Voice Buffalo invited six candidates from across the political spectrum, but only the three Democrat candidates showed up. Republicans Karen Healy-Case, Ted DiNoto and Steve Felano did not respond, according to Voice Buffalo, while Republican John Garcia said he had a scheduling conflict.
The Sheriff's Department has several operations, including road patrol in much of the county, but the debate centered on the downtown Buffalo holding center and the jail in Alden.
Erie County Sheriff Timothy Howard, who is not seeking a fifth term in November, has been criticized for his management of both, but most essentially the holding center, after nearly three dozen in-custody deaths since he took office in 2005.
All candidates were asked about the re-imagining of the two custodial facilities, which are supposed to be merged.
Myles Carter, a well-known Buffalo activist who has been involved in protests against police brutality, said a key is hiring essential support staffers.
“We are going to make sure that we're hiring mental health counselors. We're going to make sure that we're hiring behavioral health counselors. We're going to make sure that we're hiring drug counselors. We’re going to make sure that we're hiring drug treatment specialists,” Carter said. “Our starting salary for deputies is $60,000 a year and they're getting tons of overtime. Sixty thousand dollars a year is more than enough to pay these mental health counselors that are coming out of school, more than enough to pay these social workers that are coming out of school.”
While crisis intervention teams are important, deputies also need to be trained in mental health, said Kimberly Beaty, director of public safety at Canisius College and former deputy commissioner of the Buffalo Police Department.
“You never know what you're going to get and you never know what time it's going to happen,” she said, adding the county’s current jail standards are “embarrassing” and need to be addressed.
Candidates agreed the jail and holding center have to offer more help to people being held inside, from job training to drug treatment. Brian Gould, assistant chief for the Cheektowaga Police Department, said he's done it before.

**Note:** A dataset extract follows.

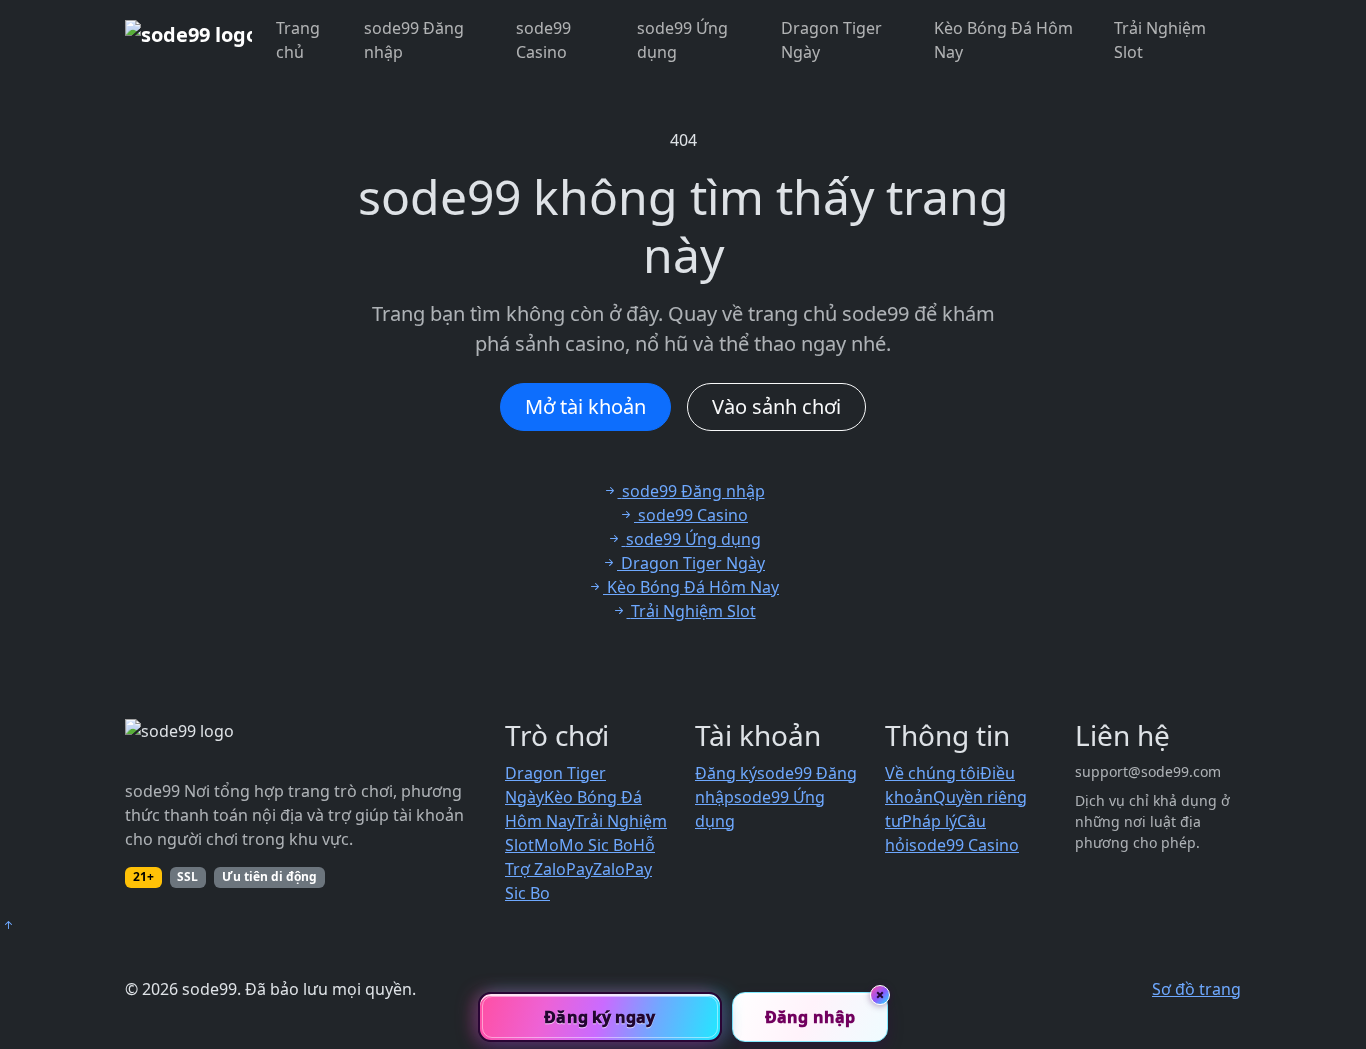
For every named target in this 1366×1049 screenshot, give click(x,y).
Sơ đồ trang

“In 2013, I recognized that the criminal justice system needed to reform in a way that we're interacting with people with mental health concerns. I developed a program for crisis intervention training, where we began training police officers to recognize mental health concerns, to better respond to mental health concerns and to know what resources are available within the community,” he said. “As sheriff, I will expand that program.”
All three candidates said programs like mental health treatment are essential to getting people in jail to straighten out their personal lives and potentially not come back to behind bars.